The US Food and Drug Administration (FDA) opened a public comment period on November 12, 2015, seeking information and comments on use of the term “natural” on food labeling. The comment period was open until May 10, 2016. FDA received over 7,600 comments but has not yet issued any “natural” definition.

Anticipating FDA guidance, many courts stayed class actions involving allegations of the use of “natural” in food products under the primary jurisdiction doctrine, which permits a court to stay a lawsuit if doing so would give an administrative agency the opportunity to resolve the question at issue in the case. Now that it’s been more than a year since the comment period closed, some courts and parties are evaluating whether these cases should remain stayed. Plaintiffs argue that lack of FDA guidance weighs against a continued stay. But the US Congress and FDA made several statements over the past few months supporting food and beverage manufacturers’ requests for extending litigation stays.

First, on July 17, 2017, the House Committee on Appropriations specifically praised FDA for its efforts to define “natural” and regulate its use on food labels. The 2018 Appropriations Bill (if passed) will require FDA, within 60 days of passage, to provide a report on the timing of defining “natural” and creating a uniform national standard for the term. (H.R. Rep. No. 115-232.) Second, on October 10, 2017, the Wall Street Journal reported from its Global Food Forum that FDA Commissioner Scott Gottlieb stated that FDA is looking at how to define “healthy” and “natural” more uniformly. These statements suggest that FDA is actively evaluating how to define “natural.”
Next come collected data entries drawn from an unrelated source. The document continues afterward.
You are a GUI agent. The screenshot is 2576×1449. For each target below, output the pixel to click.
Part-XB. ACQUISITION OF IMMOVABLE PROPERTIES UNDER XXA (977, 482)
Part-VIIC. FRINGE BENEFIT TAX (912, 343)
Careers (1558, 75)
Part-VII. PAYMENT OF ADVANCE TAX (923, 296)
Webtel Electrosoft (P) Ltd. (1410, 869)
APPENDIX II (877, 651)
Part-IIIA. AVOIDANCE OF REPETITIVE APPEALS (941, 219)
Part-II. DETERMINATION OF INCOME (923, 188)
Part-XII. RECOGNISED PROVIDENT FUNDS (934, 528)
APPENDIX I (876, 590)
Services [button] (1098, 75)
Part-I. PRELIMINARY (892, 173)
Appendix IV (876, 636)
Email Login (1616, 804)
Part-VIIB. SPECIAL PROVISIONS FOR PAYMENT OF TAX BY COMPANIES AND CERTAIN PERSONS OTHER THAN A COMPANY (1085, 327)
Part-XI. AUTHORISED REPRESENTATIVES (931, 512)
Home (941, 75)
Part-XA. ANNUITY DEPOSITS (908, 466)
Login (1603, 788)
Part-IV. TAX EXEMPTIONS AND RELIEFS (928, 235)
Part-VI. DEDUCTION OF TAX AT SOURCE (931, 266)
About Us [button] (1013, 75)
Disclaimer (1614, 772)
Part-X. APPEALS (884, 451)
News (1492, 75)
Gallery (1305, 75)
Just last week, the US District Court for the Northern District of California entered a stay on primary jurisdiction grounds, asking the parties to submit a status report if the FDA rulemaking process is not complete by January 15, 2018. Rosillo v. Annie’s Homegrown, Inc., No. 17-cv-02474-JSW (N.D. Cal. Oct. 17, 2017). Over the past two months, at least three judges decided to keep prior stays in place. Forsher v. The J.M. Smucker Co., Case No. 15-cv-07180-RJD-MDG (Doc. No. 38) (E.D.N.Y. Sept. 27, 2017) (stating court “will continue to wait, hopeful that the agency will act or at a minimum assure us that responsive agency action is forthcoming”); Quinones-Gonzalez v. Kraft Foods Group, Inc., No. 3:15-01892 (D. P. R. Sept. 15, 2017) (continuing stay until December 15, 2017); Scholder v. Riviana Foods, Inc., No. 2:16-6002 (Doc. No. 35) (E.D.N.Y. Aug. 23, 2017) (continuing stay until February 26, 2018 – six months from the submission of status report). At least three more cases remain stayed. Wong v. Newman’s Own, Inc., No. 1:16-cv-06690 (E.D.N.Y.); Perera v. Pacific Foods of Oregon, Inc., No. 3:14-02074 (N.D. Cal.); Kane v. Chobani, No. 5:12-02425 (N.D. Cal.)

Undeterred by these stays or the primary jurisdiction doctrine, plaintiffs’ lawyers filed 19 new class actions relating to “natural” claims between January and July 2017. Given the number of lawsuits and overwhelming response to FDA’s comment period, continued stays should be expected because courts otherwise risk reaching inconsistent conclusions that would hold nationwide food and beverage manufacturers to different standards. If FDA does not eventually act, however, a posture of further open-ended delay could become untenable.